Was genau ist Quiet Firing?

Der Begriff „Quiet Firing“ lässt sich am besten als „stilles Rauswerfen“ ins Deutsche übersetzen. Im Gegensatz zur formellen Kündigung findet hier kein offizieller Prozess statt.

Stattdessen entziehen Führungskräfte den Mitarbeitenden sukzessive die Grundlage für eine erfolgreiche und erfüllende Arbeit. Im deutschen Arbeitskontext lässt sich dieses Verhalten oft dem Bereich des „Bossings“ zuordnen – einer Form von Mobbing, die systematisch von Vorgesetzten ausgeht.

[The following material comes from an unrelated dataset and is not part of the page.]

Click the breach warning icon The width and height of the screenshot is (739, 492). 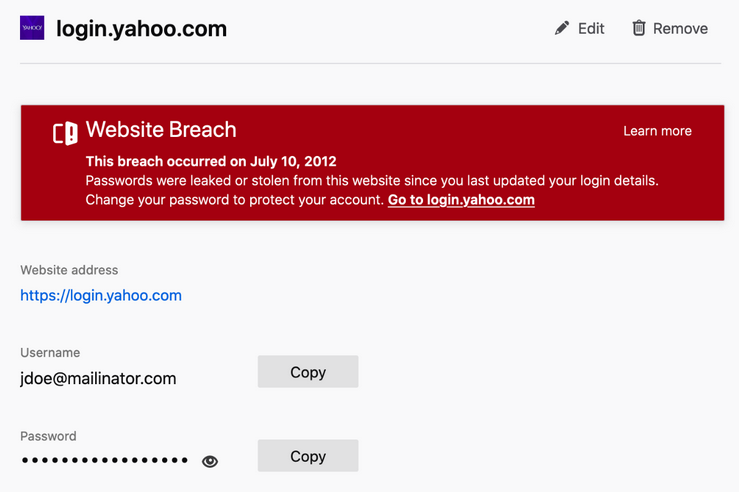(65, 132)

Quiet Firing ist klar von legitimen Leistungsoptimierungen abzugrenzen. Wenn Sie als Arbeitgeber klare Zielvorgaben machen und bei Zielverfehlung Konsequenzen aufzeigen, handeln Sie innerhalb eines professionellen Rahmens. Beim Quiet Firing fehlt jede Klarheit: Es gibt kein konstruktives Feedback, keine Unterstützung und keine Perspektive.

Ursachen: Wie entsteht Quiet Firing im Unternehmen?

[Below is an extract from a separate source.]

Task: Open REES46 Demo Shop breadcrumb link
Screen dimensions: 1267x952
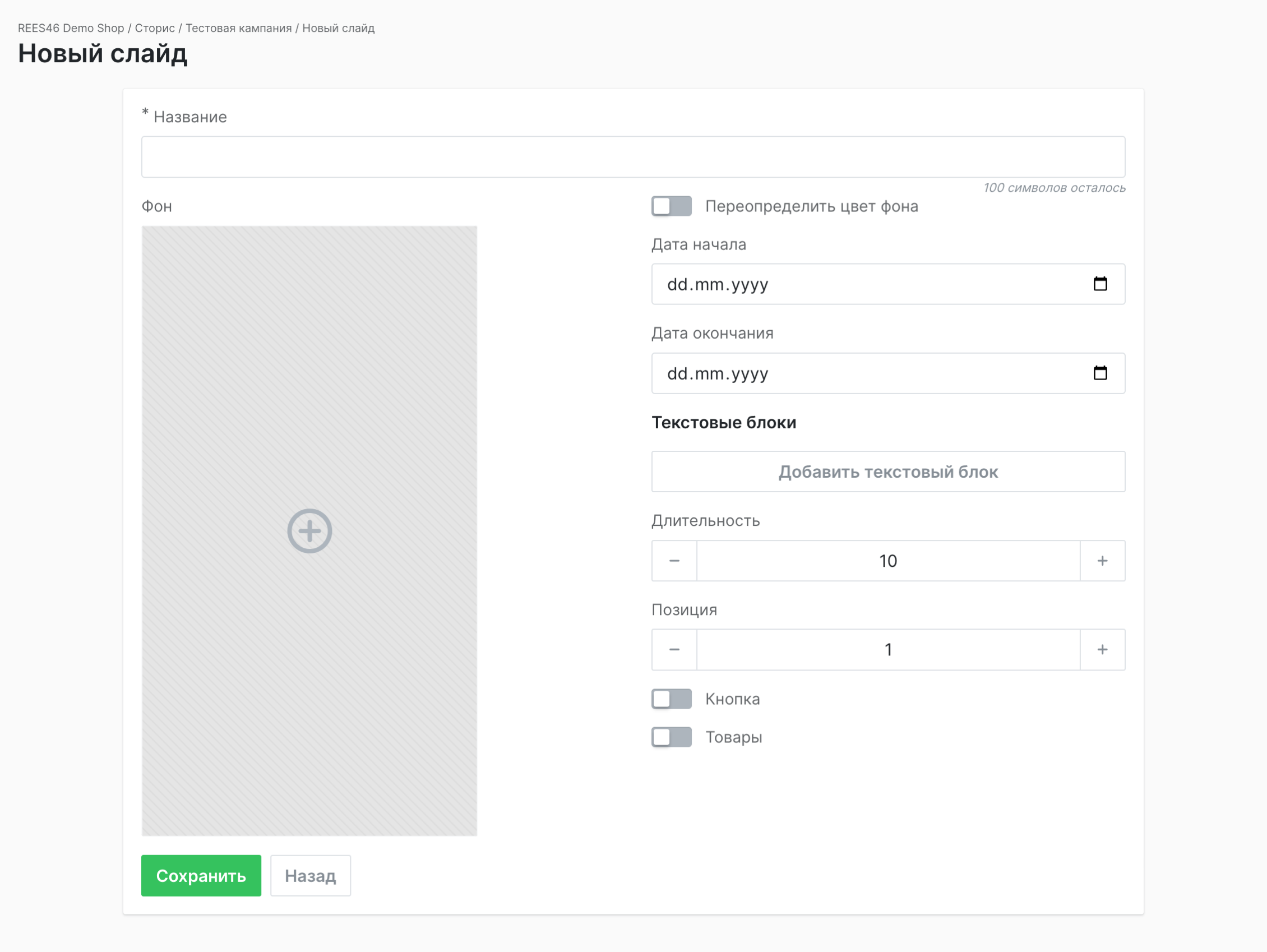Action: point(71,28)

Quiet Firing entsteht selten aus böswilliger Absicht einer gesamten Organisation. Eher ist es das Resultat individueller Überforderung oder systemischer Mängel.

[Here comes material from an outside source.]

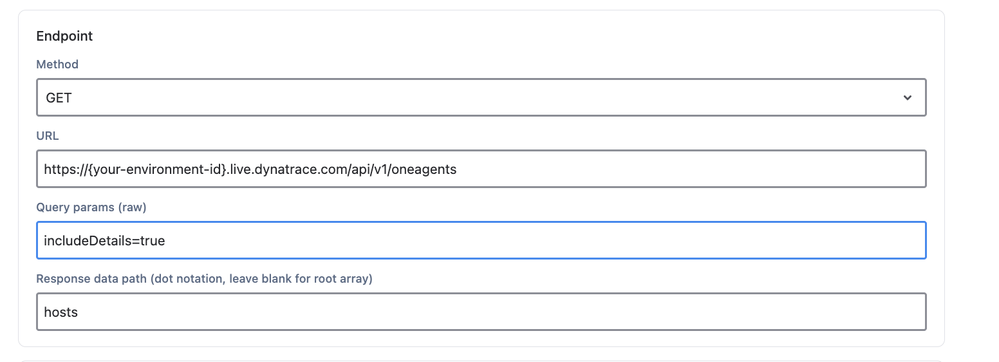
Task: Click the chevron arrow in Method dropdown
Action: point(907,98)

Wir sehen oft als typische Auslöser:

  1. Mangelnde Führungskompetenz: Viele Vorgesetzte verfügen über exzellentes Fachwissen, besitzen jedoch kaum Erfahrung in der psychologischen Mitarbeiterführung. Wenn die Chemie nicht stimmt oder die Leistung nachlässt, fehlen ihnen die Werkzeuge für ein schwieriges, aber faires Trennungsgespräch.
  2. Konfliktscheue Unternehmenskultur: Wenn in Ihrem Unternehmen eine Kultur herrscht, die Kritik als Bedrohung ansieht, wählen Führungskräfte oft den Weg des Schweigens. Sie hoffen, dass sich das Problem durch Aussitzen von selbst löst.
  3. Vermeidung rechtlicher Hürden: Das deutsche Kündigungsschutzgesetz ist stark. Manche Verantwortliche fürchten langwierige Kündigungsschutzprozesse oder hohe Abfindungszahlungen. Sie versuchen daher, Mitarbeitende durch psychologischen Druck zur „freiwilligen“ Unterschrift unter einen Aufhebungsvertrag oder zur Eigenkündigung zu bewegen.
  4. Strukturelle Intransparenz: In großen Organisationen ohne klare HR-Software-Anbindung gehen individuelle Entwicklungsverläufe leicht unter. Hier bietet sich Raum für Vorgesetzte, Mitarbeitende unbemerkt aufs Abstellgleis zu schieben.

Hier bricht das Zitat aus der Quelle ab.